On Mon, Mar 28, 2011 at 3:23 PM, Michael H. Goldwasser <goldw...@slu.edu>wrote:

>
>
> Note well that the issue has changed since the original post.  The
> question at the time concerned the following code
>
>
Not to quibble, but the issue of the *original* post had to do with
assignments (such as those below) dynamically mutating an
"environment dict" named globals().

What this function returns varies moment to moment as a side
effect of new assignment operations top level, or deletions.
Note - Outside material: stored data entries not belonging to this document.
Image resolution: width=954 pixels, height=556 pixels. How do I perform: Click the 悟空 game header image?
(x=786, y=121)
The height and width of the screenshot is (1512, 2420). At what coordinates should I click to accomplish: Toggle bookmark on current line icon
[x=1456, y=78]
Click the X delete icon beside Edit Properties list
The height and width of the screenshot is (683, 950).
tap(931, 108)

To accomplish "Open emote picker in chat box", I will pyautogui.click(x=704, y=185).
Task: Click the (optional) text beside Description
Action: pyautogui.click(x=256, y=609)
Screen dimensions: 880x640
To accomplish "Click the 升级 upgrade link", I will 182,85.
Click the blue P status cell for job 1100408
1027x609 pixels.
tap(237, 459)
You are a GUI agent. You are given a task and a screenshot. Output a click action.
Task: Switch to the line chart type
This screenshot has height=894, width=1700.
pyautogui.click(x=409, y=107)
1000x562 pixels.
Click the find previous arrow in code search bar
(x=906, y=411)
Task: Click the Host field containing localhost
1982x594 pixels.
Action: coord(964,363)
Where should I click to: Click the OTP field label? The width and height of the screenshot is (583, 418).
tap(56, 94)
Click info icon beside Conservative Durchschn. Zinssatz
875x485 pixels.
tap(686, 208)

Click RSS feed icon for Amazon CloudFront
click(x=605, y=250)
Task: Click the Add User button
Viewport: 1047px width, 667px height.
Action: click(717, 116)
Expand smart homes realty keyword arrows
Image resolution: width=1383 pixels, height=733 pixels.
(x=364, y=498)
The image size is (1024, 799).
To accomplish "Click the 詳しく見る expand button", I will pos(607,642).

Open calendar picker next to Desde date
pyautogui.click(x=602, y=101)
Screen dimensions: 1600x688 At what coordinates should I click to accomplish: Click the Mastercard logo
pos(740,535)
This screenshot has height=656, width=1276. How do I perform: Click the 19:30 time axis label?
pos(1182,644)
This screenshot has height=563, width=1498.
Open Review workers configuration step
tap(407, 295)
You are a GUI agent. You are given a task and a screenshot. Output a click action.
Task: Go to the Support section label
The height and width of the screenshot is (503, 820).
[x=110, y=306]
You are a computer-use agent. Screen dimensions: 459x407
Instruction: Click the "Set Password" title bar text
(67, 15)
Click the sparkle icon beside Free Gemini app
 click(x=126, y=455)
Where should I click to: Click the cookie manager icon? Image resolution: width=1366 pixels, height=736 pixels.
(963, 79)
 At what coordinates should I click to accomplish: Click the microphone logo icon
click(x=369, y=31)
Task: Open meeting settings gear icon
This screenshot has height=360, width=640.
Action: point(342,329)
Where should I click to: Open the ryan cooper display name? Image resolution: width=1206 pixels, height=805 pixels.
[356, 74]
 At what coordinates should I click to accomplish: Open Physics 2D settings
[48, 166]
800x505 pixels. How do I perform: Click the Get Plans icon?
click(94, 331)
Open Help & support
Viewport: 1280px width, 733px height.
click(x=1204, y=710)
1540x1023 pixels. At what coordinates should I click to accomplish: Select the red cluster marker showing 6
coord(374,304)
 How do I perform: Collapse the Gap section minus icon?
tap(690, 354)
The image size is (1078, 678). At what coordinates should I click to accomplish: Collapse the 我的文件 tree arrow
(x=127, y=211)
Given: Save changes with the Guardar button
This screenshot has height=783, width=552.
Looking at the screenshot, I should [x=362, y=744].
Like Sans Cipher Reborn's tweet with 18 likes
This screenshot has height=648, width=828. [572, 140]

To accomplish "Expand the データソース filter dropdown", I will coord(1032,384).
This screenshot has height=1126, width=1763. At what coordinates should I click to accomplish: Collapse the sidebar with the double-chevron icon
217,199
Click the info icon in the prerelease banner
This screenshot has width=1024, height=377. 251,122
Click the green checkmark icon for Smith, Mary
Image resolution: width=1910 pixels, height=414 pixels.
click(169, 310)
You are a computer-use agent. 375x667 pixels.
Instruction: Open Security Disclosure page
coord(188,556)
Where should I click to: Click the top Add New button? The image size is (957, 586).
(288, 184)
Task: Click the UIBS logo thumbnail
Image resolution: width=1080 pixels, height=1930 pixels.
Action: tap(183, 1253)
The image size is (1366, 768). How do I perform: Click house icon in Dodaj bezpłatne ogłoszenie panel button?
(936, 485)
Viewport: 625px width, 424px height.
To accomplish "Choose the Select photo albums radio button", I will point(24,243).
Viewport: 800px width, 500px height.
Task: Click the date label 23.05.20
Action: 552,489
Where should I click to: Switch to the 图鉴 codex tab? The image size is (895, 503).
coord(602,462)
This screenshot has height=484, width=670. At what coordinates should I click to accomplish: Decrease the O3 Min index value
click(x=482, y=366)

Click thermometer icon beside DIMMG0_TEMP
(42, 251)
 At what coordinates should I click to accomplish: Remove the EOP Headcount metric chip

dir(), on the other hand, returns a snapshot, a "static" list
(not that lists are static in the sense of immutable -- not
what I meant).

One could imagine a globals() that *did* return a snapshot,
as dict(globals()) does.

>>> g = dict(globals())
>>> for k,v in g.items(): print(k,v, sep=":")  # no problemo

__builtins__:<module 'builtins' (built-in)>
__name__:__main__
__doc__:None
__package__:None



 >>> a = 1
> >>> b = a  # b and a are two different 1s
>
> Carl correctly points out that b and a are not two different 1s in
> this case. The assignment statment of a = b has the same semantics for
> integers as it does for any other data type.  a and b become aliases
> for the same underlying instance.  On any platform, it will be the
> case that
>
> >>> a is b
> True
>
> folowing that assignment.


Very true and related to Python's bias against unnecessary
copying, making copy (as a verb) live inside its own module
(like in a dog house) not even present as a built-in.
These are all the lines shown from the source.